### Recorded data
↓

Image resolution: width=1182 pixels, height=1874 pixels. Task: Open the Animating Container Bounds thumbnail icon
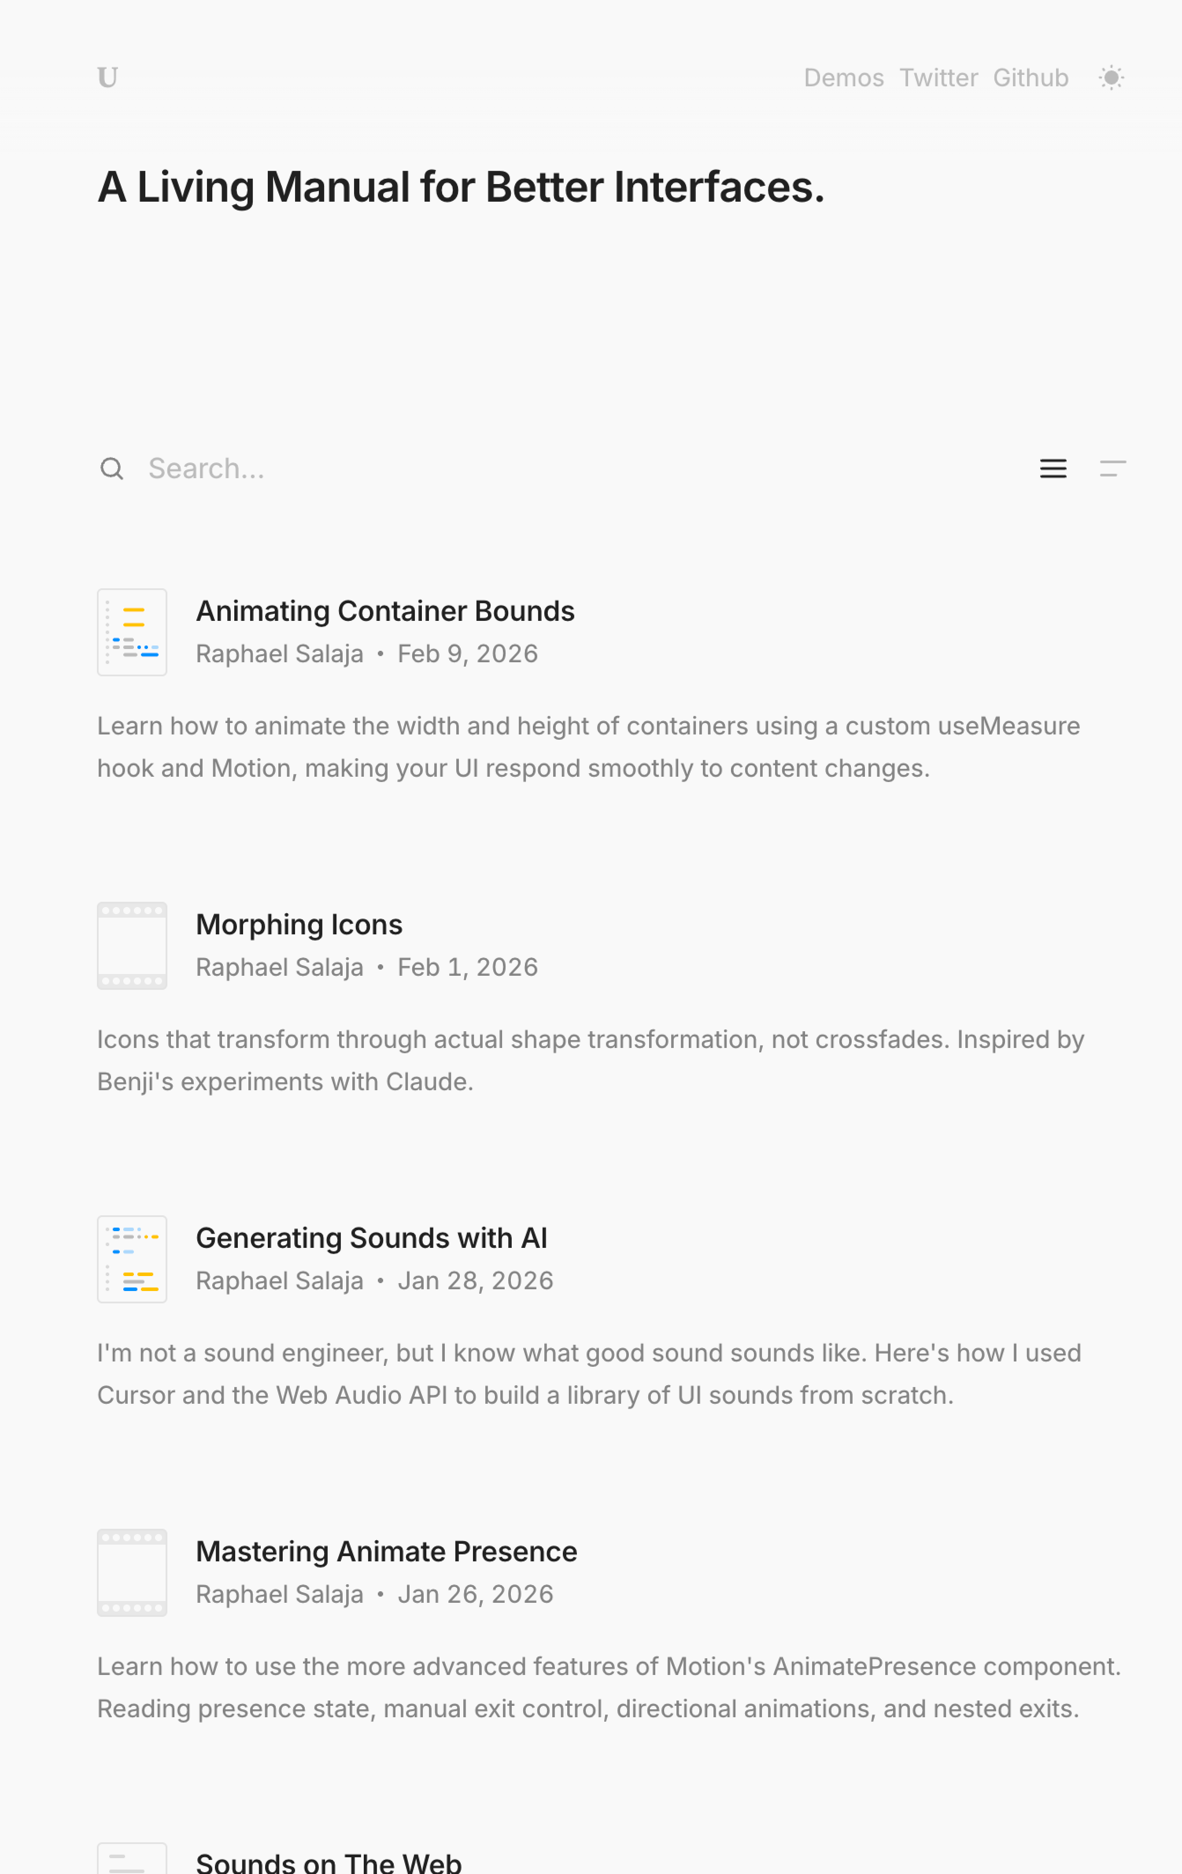pos(132,632)
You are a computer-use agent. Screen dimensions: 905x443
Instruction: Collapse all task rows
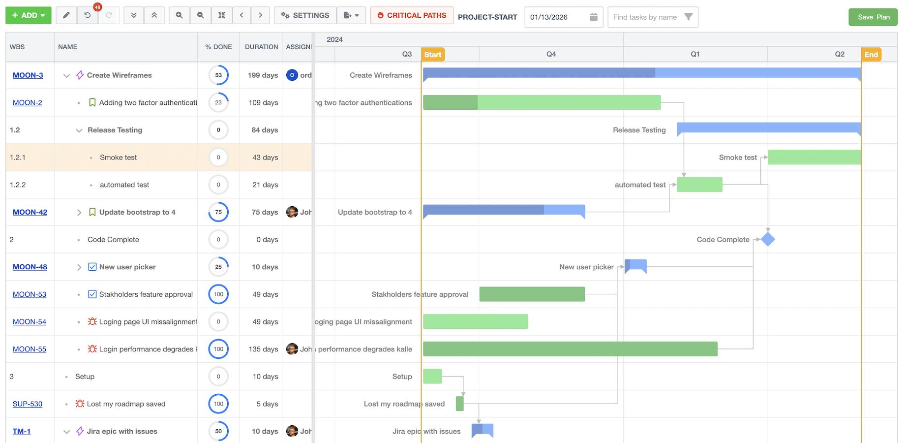point(154,15)
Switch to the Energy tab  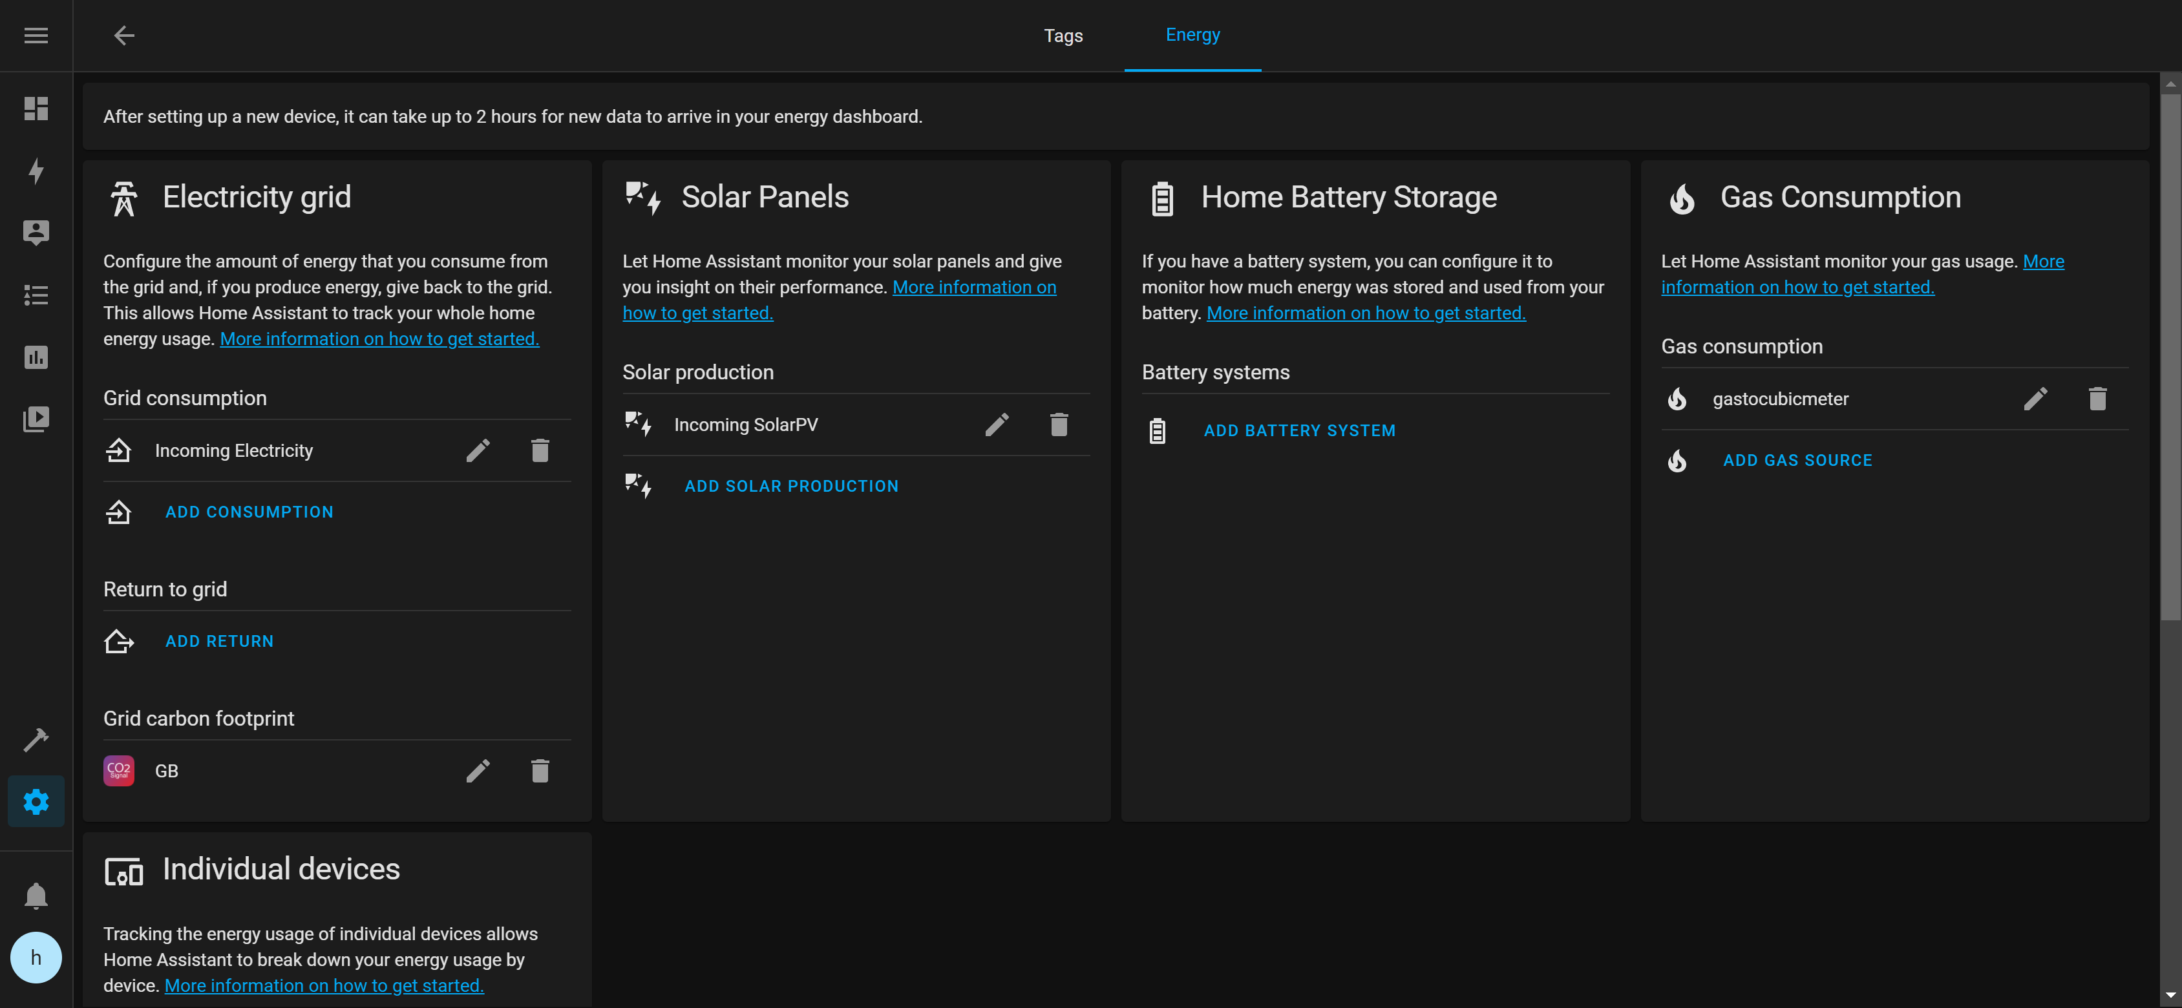[1192, 35]
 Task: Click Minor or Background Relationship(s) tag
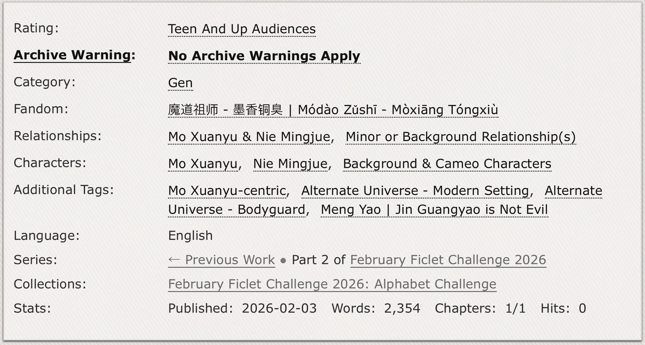(460, 137)
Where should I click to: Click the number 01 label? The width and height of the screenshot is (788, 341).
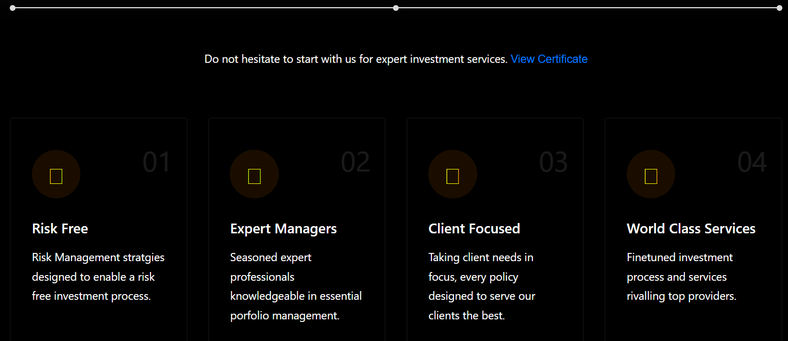click(157, 162)
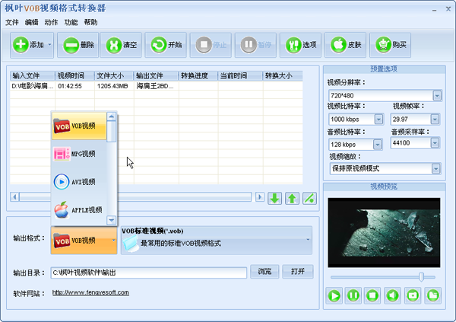Move file up with green up arrow

pyautogui.click(x=292, y=198)
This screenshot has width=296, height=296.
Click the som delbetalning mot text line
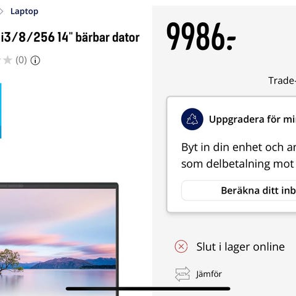click(237, 164)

↑

### Directions
Rewrite the lines between the one containing "Where should I" and the one containing "pyautogui.click(x=292, y=198)", inclusive, replacing "label" with "caption" and keeping everything else unchanged. Leave the pictures out of your answer.

### Expected answer
Where should I click to: Click the number 01 caption? The width and height of the screenshot is (788, 341).
click(157, 162)
Move file up with green up arrow

pyautogui.click(x=292, y=198)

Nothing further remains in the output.